Swift Talk Continues Pattern of Female Political Role Models

Politics probably seems pretty godawful to most people nowadays. College students preparing to cast their first presidential ballots are faced with the increasing negativity of mainstream politics and the constant bashing of almost all political figures. While listening to the incessant banter and the brain-melting talking points, it can be easy for students to decide to abandon the world of politics all together. For this reason, it is important that college students are presented with positive and constructive political role models.

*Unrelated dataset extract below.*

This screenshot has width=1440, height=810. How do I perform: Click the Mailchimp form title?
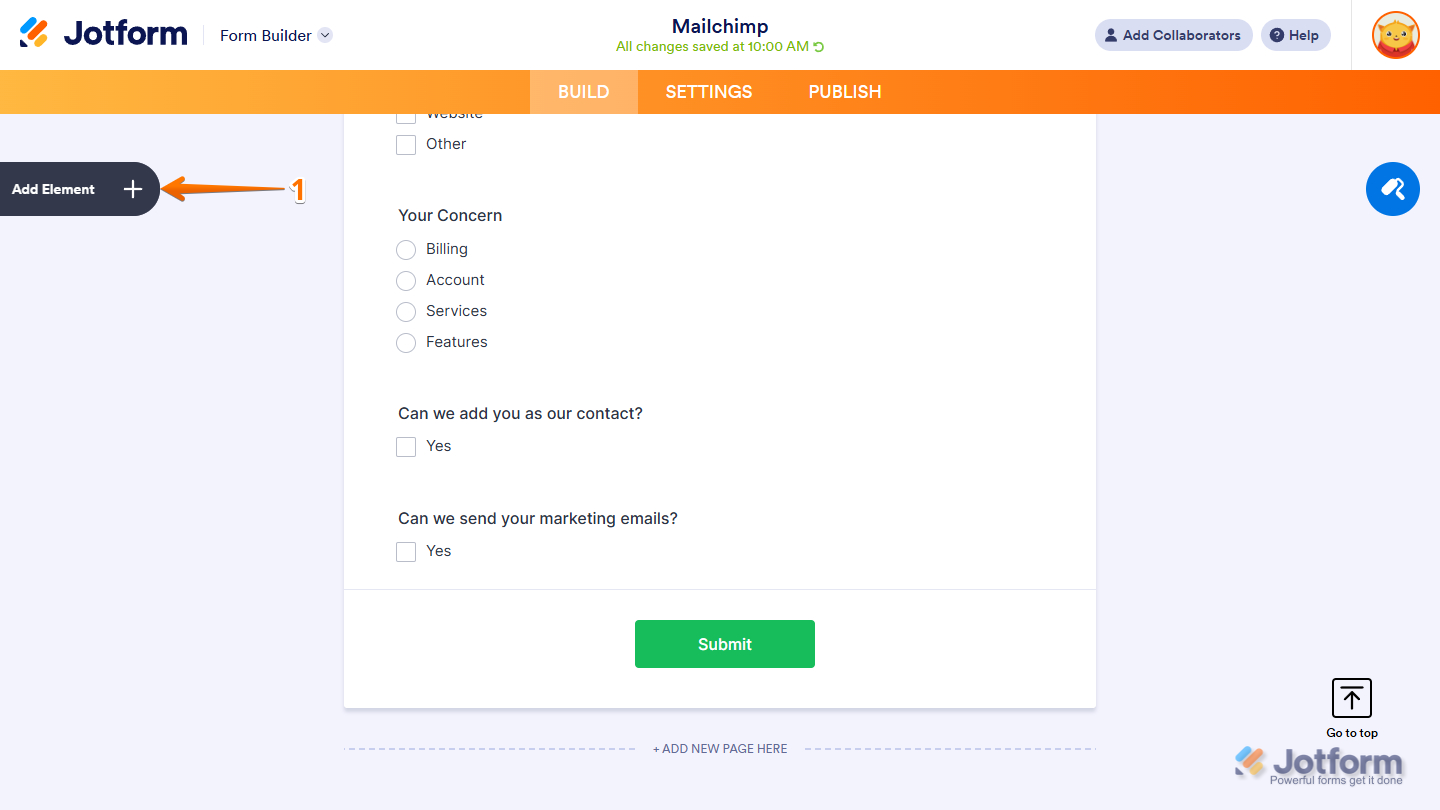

This past Tuesday, Jane Swift, the first female governor of Massachusetts, spoke at Boston College about her experiences in the political world. Her career began when she took a job working for former state senator Peter Webber. When Webber decided against running for re-election, she ran for the seat and won, becoming the 13th woman to serve in the State Senate. After a failed run for Congress in 1996, she was made lieutenant governor under Governor Paul Celluci, who was later appointed ambassador to Canada, which meant that Swift was made governor. Her story shows the possibility of a political career and provides a constructive model for students who might otherwise be discouraged by the current state of politics. She also spoke about sexism in politics and how she was affected during her time as governor. This is an important aspect of her experience and her talk helps inform students of these problems, while also hopefully working to address them.

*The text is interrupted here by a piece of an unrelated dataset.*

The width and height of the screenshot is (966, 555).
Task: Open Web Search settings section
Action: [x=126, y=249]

Swift’s talk, sponsored by the Undergraduate Government of Boston College (UGBC), continues a pattern of women in politics speaking on campus. Last year, Madeleine Albright came to speak about her time as secretary of state. She was brought to campus by the Council for Women of Boston College Colloquium, which has also worked to bring more female political leaders to campus as part of its Women in Washington series. This includes a recent talk by Donna Brazile, the Democratic National Committee interim chair, and Mary Matalin, a presidential advisor to Republicans such as Ronald Reagan and George W. Bush. These speakers help provide necessary female role models in politics and bring a positive aspect of the political experience to campus. While these speakers had differing experiences in politics, they are all able to demonstrate political opportunity to students in a time of exceptional political negativity.